[[ DATA RECORDS, beginning ]]

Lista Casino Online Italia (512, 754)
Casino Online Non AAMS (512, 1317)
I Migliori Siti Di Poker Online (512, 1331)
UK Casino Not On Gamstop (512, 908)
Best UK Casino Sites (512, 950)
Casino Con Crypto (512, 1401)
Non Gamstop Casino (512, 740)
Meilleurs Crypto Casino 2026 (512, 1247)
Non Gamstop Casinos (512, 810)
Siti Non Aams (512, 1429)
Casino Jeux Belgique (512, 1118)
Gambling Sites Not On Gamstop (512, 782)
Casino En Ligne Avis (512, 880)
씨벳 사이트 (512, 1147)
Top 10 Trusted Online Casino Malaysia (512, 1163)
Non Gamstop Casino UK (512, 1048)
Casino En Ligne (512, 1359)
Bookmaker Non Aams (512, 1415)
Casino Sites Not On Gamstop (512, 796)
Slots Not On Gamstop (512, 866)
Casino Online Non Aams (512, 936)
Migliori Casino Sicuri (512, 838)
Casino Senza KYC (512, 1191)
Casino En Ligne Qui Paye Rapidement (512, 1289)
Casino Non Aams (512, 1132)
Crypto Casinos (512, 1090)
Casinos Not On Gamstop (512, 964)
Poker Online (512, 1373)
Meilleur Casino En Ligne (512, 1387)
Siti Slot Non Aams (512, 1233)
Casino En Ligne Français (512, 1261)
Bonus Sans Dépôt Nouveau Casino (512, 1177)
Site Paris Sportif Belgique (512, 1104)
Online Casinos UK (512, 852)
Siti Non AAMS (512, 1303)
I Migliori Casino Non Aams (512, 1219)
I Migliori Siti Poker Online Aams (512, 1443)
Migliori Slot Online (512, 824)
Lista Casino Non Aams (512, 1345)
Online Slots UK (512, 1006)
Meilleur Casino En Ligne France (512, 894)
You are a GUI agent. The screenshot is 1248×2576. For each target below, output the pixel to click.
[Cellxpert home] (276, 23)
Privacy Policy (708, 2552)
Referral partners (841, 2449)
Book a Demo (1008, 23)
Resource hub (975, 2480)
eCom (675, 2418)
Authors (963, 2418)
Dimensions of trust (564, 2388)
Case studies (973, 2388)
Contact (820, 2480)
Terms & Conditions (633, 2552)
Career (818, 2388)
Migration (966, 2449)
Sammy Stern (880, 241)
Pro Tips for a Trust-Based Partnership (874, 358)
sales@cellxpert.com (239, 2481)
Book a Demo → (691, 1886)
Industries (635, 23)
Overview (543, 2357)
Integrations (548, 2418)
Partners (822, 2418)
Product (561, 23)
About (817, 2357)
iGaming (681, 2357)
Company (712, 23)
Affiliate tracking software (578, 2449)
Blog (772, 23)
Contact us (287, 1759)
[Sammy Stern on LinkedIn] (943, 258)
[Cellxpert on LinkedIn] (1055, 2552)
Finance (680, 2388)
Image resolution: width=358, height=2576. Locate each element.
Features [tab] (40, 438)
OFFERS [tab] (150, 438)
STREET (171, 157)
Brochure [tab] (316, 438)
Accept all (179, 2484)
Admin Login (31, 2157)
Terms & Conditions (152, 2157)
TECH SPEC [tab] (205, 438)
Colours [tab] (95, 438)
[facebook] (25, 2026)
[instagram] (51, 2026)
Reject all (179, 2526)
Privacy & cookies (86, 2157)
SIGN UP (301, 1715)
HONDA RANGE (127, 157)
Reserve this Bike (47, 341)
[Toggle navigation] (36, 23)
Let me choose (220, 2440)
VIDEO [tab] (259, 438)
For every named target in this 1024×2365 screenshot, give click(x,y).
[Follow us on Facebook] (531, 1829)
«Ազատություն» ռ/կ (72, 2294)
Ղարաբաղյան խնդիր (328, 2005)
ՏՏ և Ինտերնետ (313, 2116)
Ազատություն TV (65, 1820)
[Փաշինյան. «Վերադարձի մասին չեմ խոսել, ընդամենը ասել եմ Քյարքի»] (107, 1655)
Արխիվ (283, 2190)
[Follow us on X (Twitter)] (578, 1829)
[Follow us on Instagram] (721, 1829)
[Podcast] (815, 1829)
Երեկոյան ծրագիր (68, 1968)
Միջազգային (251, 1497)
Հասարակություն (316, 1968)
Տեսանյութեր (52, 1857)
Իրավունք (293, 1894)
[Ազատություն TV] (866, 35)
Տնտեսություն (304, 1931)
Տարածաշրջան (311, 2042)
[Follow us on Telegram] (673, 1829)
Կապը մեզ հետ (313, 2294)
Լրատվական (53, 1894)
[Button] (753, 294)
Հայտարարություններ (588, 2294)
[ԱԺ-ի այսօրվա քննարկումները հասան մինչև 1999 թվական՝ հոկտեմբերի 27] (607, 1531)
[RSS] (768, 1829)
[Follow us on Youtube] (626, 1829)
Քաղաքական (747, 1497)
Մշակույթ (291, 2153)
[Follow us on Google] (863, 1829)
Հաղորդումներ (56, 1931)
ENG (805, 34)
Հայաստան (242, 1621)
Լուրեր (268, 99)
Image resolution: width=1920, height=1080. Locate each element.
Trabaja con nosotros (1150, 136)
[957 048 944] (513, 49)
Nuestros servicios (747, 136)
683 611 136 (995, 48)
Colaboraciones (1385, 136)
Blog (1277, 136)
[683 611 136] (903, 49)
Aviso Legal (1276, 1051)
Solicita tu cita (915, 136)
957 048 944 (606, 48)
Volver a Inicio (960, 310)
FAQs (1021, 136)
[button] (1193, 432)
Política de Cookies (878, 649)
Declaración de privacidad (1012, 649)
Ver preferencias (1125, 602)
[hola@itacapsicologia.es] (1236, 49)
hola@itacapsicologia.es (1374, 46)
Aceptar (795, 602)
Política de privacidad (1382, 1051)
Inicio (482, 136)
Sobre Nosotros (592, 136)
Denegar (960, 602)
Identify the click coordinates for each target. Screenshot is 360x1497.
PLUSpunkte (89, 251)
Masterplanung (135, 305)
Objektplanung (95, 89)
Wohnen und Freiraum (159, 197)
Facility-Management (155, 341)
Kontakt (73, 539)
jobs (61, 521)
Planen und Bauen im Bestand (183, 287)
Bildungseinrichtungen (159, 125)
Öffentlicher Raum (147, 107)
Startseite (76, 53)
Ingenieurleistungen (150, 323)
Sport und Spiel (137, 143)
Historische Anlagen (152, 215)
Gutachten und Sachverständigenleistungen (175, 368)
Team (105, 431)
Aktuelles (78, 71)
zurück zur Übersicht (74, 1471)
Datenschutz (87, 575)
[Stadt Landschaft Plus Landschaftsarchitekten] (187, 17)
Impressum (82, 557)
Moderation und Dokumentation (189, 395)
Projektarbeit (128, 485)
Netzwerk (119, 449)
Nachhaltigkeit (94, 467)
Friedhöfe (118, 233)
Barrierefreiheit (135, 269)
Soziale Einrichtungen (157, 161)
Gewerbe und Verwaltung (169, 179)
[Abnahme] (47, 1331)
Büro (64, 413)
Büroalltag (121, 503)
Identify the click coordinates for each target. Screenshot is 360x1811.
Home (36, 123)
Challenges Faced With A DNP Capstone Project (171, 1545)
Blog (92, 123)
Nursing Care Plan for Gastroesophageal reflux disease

[[ DATA RECORDS, end ]]

WHAT NEEDS TO BE DONE: Each line above from the one with "[ԱԺ-ի այսօրվա քննարկումները" up to and including the one with "Inicio (482, 136)" must be set down exactly, and no line outside that span may appear.

ANSWER TO THE EXERCISE:
[ԱԺ-ի այսօրվա քննարկումները հասան մինչև 1999 թվական՝ հոկտեմբերի 27] (607, 1531)
[RSS] (768, 1829)
[Follow us on Youtube] (626, 1829)
Քաղաքական (747, 1497)
Մշակույթ (291, 2153)
[Follow us on Google] (863, 1829)
Հաղորդումներ (56, 1931)
ENG (805, 34)
Հայաստան (242, 1621)
Լուրեր (268, 99)
Image resolution: width=1920, height=1080. Locate each element.
Trabaja con nosotros (1150, 136)
[957 048 944] (513, 49)
Nuestros servicios (747, 136)
683 611 136 (995, 48)
Colaboraciones (1385, 136)
Blog (1277, 136)
[683 611 136] (903, 49)
Aviso Legal (1276, 1051)
Solicita tu cita (915, 136)
957 048 944 (606, 48)
Volver a Inicio (960, 310)
FAQs (1021, 136)
[button] (1193, 432)
Política de Cookies (878, 649)
Declaración de privacidad (1012, 649)
Ver preferencias (1125, 602)
[hola@itacapsicologia.es] (1236, 49)
hola@itacapsicologia.es (1374, 46)
Aceptar (795, 602)
Política de privacidad (1382, 1051)
Inicio (482, 136)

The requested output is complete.